#### [Task brief]
Copy the items exactly, from the first line up to and including the line containing "click(x=955, y=106)".

■ ■ ■ ■

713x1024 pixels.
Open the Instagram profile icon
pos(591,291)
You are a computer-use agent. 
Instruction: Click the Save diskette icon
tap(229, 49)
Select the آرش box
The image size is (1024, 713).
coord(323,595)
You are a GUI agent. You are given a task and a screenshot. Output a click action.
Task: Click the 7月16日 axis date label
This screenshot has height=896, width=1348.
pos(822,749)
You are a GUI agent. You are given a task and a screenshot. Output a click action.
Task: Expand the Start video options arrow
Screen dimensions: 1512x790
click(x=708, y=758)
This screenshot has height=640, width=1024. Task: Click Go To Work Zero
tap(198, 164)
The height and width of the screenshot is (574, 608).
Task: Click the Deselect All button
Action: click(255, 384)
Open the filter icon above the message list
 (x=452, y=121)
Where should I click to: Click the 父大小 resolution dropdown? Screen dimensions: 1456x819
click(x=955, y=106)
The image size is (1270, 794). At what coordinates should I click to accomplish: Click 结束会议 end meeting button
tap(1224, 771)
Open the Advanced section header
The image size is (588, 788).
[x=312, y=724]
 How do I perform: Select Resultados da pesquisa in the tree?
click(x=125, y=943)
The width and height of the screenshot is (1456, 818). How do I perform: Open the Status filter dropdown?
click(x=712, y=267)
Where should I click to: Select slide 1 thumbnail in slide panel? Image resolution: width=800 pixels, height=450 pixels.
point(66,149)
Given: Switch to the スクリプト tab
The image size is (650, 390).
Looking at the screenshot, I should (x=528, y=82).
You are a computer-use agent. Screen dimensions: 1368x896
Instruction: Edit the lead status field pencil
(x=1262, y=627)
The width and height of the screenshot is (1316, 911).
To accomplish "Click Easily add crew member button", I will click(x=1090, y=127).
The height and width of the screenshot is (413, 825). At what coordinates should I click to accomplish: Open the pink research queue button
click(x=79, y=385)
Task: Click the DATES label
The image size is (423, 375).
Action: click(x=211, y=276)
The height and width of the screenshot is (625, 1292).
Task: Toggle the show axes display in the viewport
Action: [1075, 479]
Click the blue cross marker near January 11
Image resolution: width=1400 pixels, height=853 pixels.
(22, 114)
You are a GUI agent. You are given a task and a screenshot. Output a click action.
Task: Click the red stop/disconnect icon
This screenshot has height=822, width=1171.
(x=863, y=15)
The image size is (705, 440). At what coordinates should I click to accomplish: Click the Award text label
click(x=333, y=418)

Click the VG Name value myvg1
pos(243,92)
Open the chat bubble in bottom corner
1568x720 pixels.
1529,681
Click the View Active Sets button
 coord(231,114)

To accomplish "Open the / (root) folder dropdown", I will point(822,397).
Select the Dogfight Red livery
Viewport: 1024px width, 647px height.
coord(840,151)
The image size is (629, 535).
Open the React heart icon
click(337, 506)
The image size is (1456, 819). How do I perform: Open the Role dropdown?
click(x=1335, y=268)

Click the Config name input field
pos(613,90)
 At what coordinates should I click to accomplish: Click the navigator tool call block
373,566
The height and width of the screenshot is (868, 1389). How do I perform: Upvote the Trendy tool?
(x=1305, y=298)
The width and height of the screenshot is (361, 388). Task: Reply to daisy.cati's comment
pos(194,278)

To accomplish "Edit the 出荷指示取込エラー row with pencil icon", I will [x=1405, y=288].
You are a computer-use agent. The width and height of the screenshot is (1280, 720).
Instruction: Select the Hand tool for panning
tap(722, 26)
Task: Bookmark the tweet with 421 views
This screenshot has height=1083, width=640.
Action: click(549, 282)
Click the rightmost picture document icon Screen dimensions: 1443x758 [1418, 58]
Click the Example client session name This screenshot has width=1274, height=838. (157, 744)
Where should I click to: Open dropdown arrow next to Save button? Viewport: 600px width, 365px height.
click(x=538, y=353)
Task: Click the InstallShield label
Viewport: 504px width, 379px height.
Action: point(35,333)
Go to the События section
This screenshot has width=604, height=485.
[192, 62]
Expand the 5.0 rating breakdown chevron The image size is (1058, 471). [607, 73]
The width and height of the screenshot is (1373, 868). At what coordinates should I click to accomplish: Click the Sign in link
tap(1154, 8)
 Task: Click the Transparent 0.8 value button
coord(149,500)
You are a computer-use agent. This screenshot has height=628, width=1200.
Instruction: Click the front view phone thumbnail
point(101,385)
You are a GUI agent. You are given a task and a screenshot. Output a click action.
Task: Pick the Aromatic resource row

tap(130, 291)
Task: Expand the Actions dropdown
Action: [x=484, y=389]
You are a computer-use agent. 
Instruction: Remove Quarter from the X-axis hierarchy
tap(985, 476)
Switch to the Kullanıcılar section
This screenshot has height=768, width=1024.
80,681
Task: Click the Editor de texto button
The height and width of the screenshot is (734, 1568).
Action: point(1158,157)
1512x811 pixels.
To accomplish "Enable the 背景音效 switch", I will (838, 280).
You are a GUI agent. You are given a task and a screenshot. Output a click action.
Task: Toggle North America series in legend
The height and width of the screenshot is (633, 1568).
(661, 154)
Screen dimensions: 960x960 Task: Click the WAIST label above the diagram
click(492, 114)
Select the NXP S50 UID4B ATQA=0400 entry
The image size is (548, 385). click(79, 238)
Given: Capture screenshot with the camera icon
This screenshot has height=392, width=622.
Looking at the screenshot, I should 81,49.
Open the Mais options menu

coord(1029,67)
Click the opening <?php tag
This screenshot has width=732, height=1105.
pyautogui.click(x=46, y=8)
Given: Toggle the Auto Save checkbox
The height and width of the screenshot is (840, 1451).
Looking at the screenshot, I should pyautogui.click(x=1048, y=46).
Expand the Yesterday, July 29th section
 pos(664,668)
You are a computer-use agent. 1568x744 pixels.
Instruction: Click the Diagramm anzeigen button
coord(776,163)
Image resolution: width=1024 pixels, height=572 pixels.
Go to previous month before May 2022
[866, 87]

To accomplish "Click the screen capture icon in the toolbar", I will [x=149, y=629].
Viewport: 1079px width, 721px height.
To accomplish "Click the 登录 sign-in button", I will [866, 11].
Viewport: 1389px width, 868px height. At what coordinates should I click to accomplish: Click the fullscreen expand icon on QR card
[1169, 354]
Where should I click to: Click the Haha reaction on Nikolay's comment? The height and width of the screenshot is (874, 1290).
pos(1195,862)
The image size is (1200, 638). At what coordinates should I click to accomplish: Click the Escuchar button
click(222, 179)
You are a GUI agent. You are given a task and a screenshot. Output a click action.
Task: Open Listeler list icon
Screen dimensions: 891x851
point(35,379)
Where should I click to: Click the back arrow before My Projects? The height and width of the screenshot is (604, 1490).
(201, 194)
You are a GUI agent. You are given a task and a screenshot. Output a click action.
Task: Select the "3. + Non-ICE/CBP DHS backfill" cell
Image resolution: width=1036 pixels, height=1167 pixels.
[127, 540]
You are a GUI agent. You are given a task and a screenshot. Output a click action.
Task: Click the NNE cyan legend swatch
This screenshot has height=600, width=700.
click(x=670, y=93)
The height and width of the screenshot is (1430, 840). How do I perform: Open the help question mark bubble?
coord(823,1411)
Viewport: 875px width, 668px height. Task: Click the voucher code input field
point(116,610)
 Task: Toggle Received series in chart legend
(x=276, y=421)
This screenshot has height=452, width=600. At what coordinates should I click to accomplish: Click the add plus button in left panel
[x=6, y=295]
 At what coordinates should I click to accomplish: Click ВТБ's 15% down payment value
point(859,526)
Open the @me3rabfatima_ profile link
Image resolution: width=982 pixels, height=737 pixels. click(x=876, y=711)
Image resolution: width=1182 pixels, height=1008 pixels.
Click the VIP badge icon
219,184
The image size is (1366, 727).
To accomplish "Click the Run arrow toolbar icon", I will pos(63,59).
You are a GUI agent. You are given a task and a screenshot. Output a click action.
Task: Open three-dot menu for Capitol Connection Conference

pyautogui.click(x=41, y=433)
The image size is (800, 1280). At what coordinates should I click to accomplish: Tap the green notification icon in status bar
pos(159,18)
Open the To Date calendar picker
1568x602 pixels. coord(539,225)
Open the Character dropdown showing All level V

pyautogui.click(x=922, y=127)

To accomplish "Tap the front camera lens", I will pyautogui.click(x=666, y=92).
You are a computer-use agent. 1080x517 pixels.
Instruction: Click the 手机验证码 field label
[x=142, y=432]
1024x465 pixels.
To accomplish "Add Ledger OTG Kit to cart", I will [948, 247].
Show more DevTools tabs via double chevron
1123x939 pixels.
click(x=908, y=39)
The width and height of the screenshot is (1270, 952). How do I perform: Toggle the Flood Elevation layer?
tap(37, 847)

■ ■ ■ ■

#### [Exercise output]
713x1024 pixels.
Open the Instagram profile icon
pos(591,291)
You are a computer-use agent. 
Instruction: Click the Save diskette icon
tap(229, 49)
Select the آرش box
The image size is (1024, 713).
coord(323,595)
You are a GUI agent. You are given a task and a screenshot. Output a click action.
Task: Click the 7月16日 axis date label
This screenshot has height=896, width=1348.
pos(822,749)
You are a GUI agent. You are given a task and a screenshot. Output a click action.
Task: Expand the Start video options arrow
Screen dimensions: 1512x790
click(x=708, y=758)
This screenshot has height=640, width=1024. Task: Click Go To Work Zero
tap(198, 164)
The height and width of the screenshot is (574, 608).
Task: Click the Deselect All button
Action: click(255, 384)
Open the filter icon above the message list
 (x=452, y=121)
Where should I click to: Click the 父大小 resolution dropdown? Screen dimensions: 1456x819
click(x=955, y=106)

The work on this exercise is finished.